Periodic Reporting for period 2 - M and M (Generalization in Mind and Machine)
Reporting period: 2019-03-01 to 2020-08-31
The impressive success of deep networks has led to billions of euros of investments by a wide range of companies attempting to solve important societal tasks, from medical diagnosis, language translation, and self-driving cars. It is also important to better understand how these models work, and whether these models are informing us about how the human brain works. A better understanding of the relationship between these models and humans not only holds the promise of improving these models, but advancing our knowledge in psychology and neuroscience, all important issues for society.
The overall objectives are:
1) Compare the performance of networks and humans in a range of cognitive domains in order to assess whether these models solve problems in a human-like way.
2) Compare the internal representations that networks and humans use to solve various tasks.
3) Carry out behavioural studies that carefully assess human generalization in the domain of vision and language, and compare how well neural networks support human performance
4) When models fail to capture human performance add various cognitive and biological constraints to model to make performance more human-like.
5) By adding cognitive and biological constraints to models we hope to improve the performance of models. This will not only be relevant understanding humans, but also useful for engineers and computer scientists who are only concerned with network
performance (regardless of whether the models are similar to humans).
6) Develop new benchmark tests (""mind score"") to assess how well models explain the psychology of cognition. These will be made available to other research teams so they can easily assess the psychological plausibility of their models."
a) We have shown that the human visual system supports much greater “on-line” translation invariance than previously claimed. That is, once a human can identify a novel object projected to one retinal location the person can identify this object at a wide range of retinal location. We have also shown that standard deep convolutional networks also fail to support human-like translation invariance unless we add special hand-wired mechanisms (‘global average pooling’ layer to a network).
b) We have shown that deep neural network models often recognize objects in ways very differently than humans. In one series of studies we have shown that models are happy to identify objects on the basis of a single diagnostic pixel rather than relying on the shape of an object.

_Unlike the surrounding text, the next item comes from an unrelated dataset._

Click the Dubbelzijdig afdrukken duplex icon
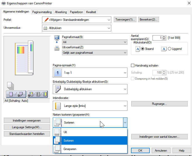click(x=58, y=89)
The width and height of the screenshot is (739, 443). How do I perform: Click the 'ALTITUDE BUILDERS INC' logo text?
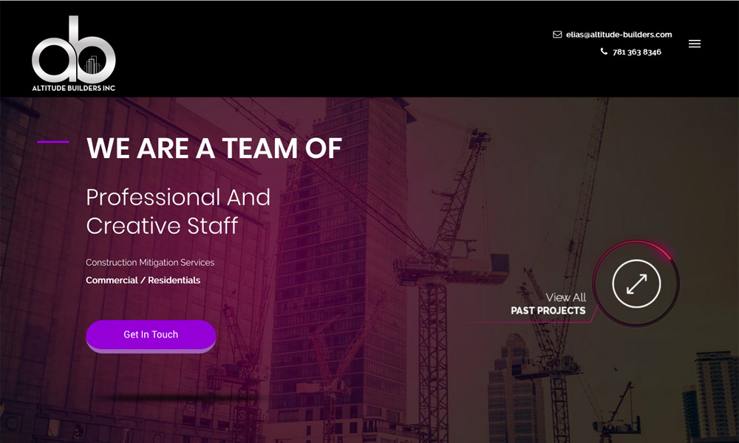(73, 88)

c) We have shown how deep neural networks of vision do not show a ""shape bias"" that characterizes human vision in a series of simulations that directly compare shape and non-shape features that are diagnostic of category membership.
d) When we add a biological constraint to convolutional neural networks (adding ‘edge detectors’ much like simple cells in visual cortex) then the behave in a more human-like way, and do not pick up on single-pixels to identify objects. The models appear to rely more on shape given that they are better at identifying line drawings and Silhouettes that only have shape information. They still fail to show a shape bias in many contexts however.
e) We have shown that deep networks of vision do not encode the relations between objects parts when identifying objects. This also contrasts with human vision.
f) We have shown that the adversarial images that fool networks do no fool humans in a similar way. This challenges the findings from a recent paper published in Nature Communications.
g) We have found that deep networks have super-human capacities to identify unstructured data (e.g. learn to categorize patterns that look like tv-static to humans), a finding that also highlights the disconnect between human and machine vision. We have added some biological constraints to standard networks (e.g. adding noise to the activation of hidden layers, adding resource bottlenecks) to reduce the models capacity to learn unstructured data but still identify structured data such as photographs of images.
h) We have carried out preliminary studies showing that the internal representations in deep networks of object identification are less similar than is commonly claimed based on Representational Similarity Analysis.
In the domain of language and reasoning, we have carried out a number of projects, including:
a) We have developed a new empirical method to assess how well models of word naming can generalize to novel words. This method will make it much easier to carry out future studies and evaluate computational models in the future..
b) We have shown that recurrent networks do not capture some fundamental syntactic generalizations that humans do, including the well-known ‘Principle-C’ constraint.
c) We have shown that recurrent models of language production can learn both possible and non-possible human languages. This strongly suggests that the success of these models is not based on human-like mechanisms.
d) We have developed new network architectures that support more widespread generalizations than standard models. This includes solving tasks that Gary Marcus claim require symbols. In these models we used convolutions in a novel way.
e) We have introduced a new way of representing symbols in conventional network architectures (so-called VARS representations) that allow networks to better support combinatorial generalization in the domain of a simple memory task and in a visual reasoning task.
f) We have compared recurrent networks with standard long-short-term memory units with a more biologically inspired version of long-short-term memory units. We have found that the biologically inspired version performs more like humans in some conditions."